La situation au Caire était alors complexe et sentait la fin de règne : le calife était en position de faiblesse à la tête d’un état égyptien gouverné en réalité par le chef des armées. Celui-ci s’était rapproché du fils cadet du calife, un adolescent facilement manipulable nommé al-Musta’li. Nouvelle querelle de succession à venir, qui divisera les ismaéliens en deux branches : les partisans de l’aîné Nizâr, les nizârites, dont Hassan sera l’un des plus éminents chefs, et les partisans du cadet Al-Musta’li, l’homme de paille du chef des armées…

Mais avant d’en arriver à cette scission, un conflit éclata déjà entre Hassan ibn Sabbah et le chef des armées égyptien : Hassan fut chassé d’Egypte. Or, le navire qui devait le conduire en Afrique du Nord fit naufrage, et Hassan parvint à s’enfuir en Syrie, et de là à rejoindre l’Iran, en 1081. Pendant neuf ans, il parcourut le pays, prêchant clandestinement mais activement la doctrine ismaélienne importée d’Egypte, et tentant de semer les graines d’une rébellion contre les prêcheurs sunnites et les envahisseurs turcs[1].

Il prit aussi ce temps pour rechercher un refuge capable de mener à bien ses projets révolutionnaires sans craindre d’être attrapé. Il découvrit la forteresse idéale dans les montagnes escarpées et reculées de l’Elbourz : Alamut.

Site d'Alamut : au loin les montagnes de l'Elbourz.

Site d’Alamut : au loin les montagnes de l’Elbourz.

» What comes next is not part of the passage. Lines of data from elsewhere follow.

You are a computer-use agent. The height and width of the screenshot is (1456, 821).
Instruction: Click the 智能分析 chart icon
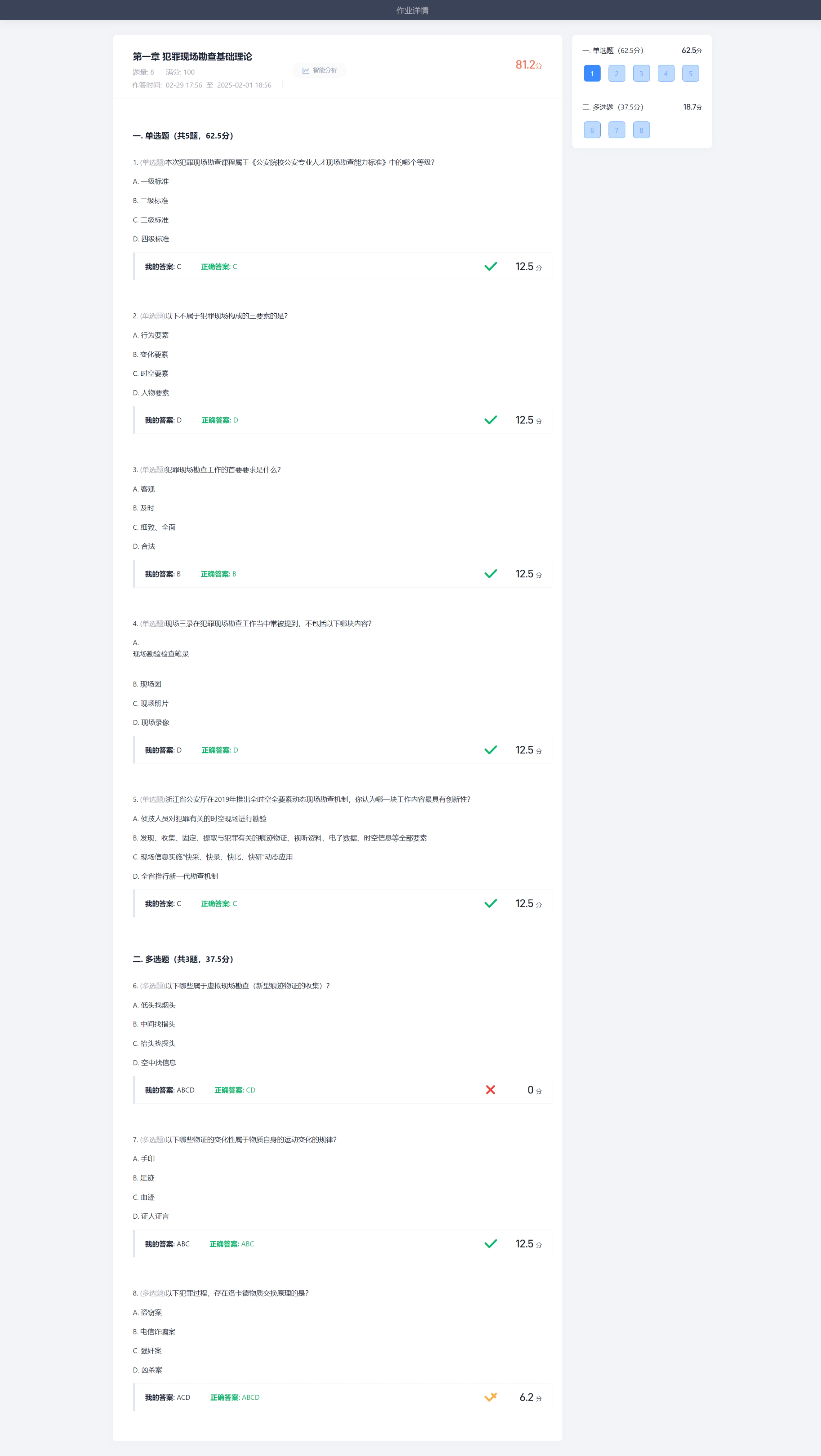tap(306, 71)
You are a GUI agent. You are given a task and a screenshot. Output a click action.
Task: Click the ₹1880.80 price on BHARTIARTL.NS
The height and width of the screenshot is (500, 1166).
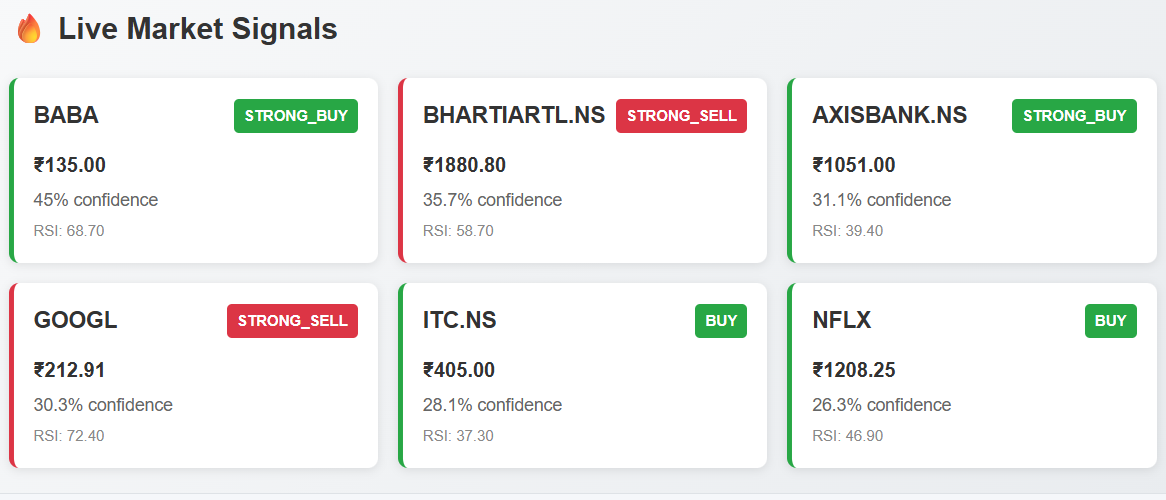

L’étonnante prise d’Alamut en 1090 se déroula sans coup férir, par la patience, la ruse, la force du charisme d’Hassan, et déjà une stratégie d’infiltration secrète du territoire ennemi : Hassan parvint en effet à placer des hommes acquis à sa cause dans le château, qui furent finalement si nombreux qu’il ne lui resta plus qu’à s’y introduire lui-même, secrètement, puis à se présenter au gouverneur et demander avec aplomb qu’on lui livre les clefs de la forteresse ! Hassan lui octroya 3000 dinars-or, en remboursement du prix que le gouverneur avait payé au sultan pour posséder Alamut. Celui-ci fut finalement satisfait de s’en tirer à si bon compte…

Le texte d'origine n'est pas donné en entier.